Our contributions are threefold; (1) We propose a workflow to transform and enrich Cultural Heritage datasets into semantic (RDF) data; (2) We show how a specialized kernel for RDF can be applied on a semantic Cultural Heritage annotation dataset to predict annotation quality and relevant features; and (3) We provide insights into the benefit of RDF kernel for Cultural Heritage datasets.

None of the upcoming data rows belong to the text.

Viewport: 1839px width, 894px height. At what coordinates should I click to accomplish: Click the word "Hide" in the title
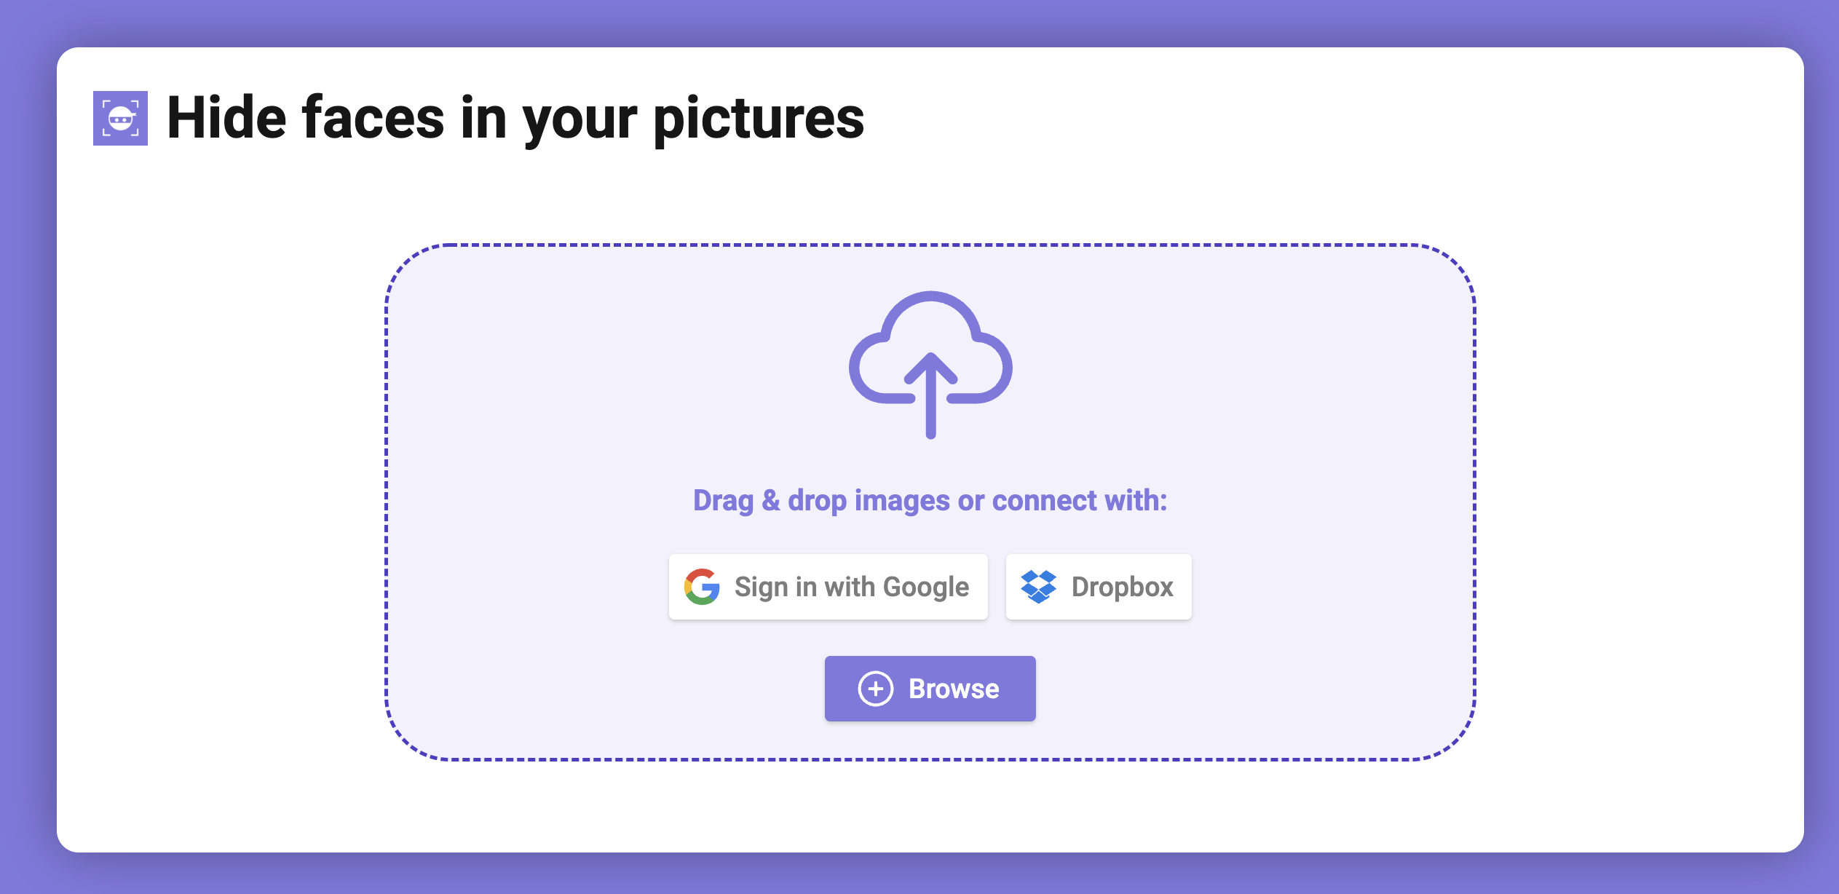tap(227, 118)
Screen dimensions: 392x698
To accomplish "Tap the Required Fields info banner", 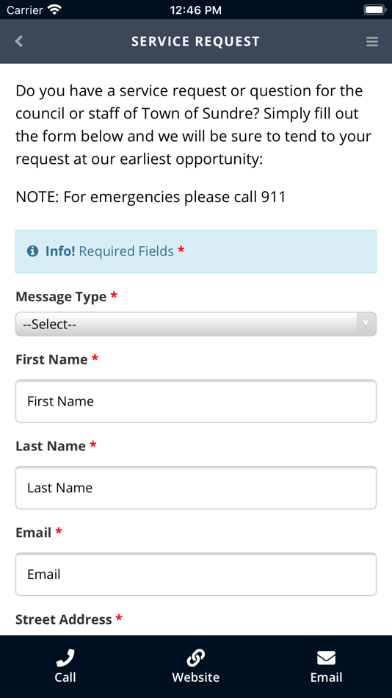I will coord(196,251).
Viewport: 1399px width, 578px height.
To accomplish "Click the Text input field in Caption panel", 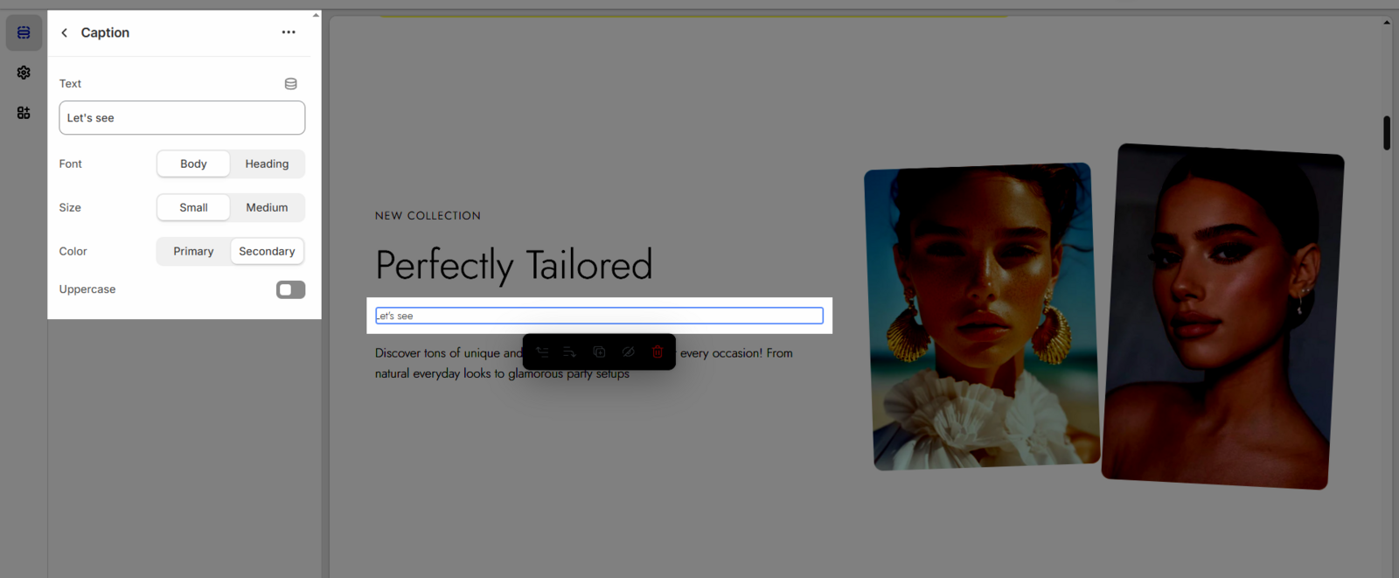I will tap(182, 118).
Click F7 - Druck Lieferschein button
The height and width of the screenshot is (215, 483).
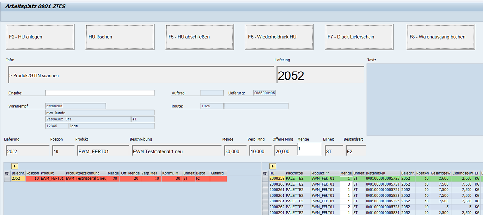357,37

The paper is structured as follows. In Sect. 2 we describe related work. In Sect. 3 we describe the overall workflow and explain in detail about the enriched semantic model and RDF kernel. Section 4 describes the Steve.Museum dataset and the metrics used, followed by the results and their analysis in Sect. 5. We provide discussion and future work in Sect. 6.

2 Related Work

Utilizing knowledge from the crowds to perform tasks is widely used on the Web [7]. Open Mind Common Sense [23] is a knowledge acquisition system designed to acquire commonsense knowledge from the general public over the Web. Several Cultural Heritage institutions have been looking towards users on the Web to provide information about their artifacts such as depicted visuals, meta data, sentiments etc. These institutions define tasks for gathering annotations from the users either as a game as in ESP game [25] or through online systems as shown in examples from “Your Paintings Tagger” by BBCFootnote 1 Accurator for Rijksmuseum AmsterdamFootnote 2, and others such as Brooklyn Museum, New York Library and others [17].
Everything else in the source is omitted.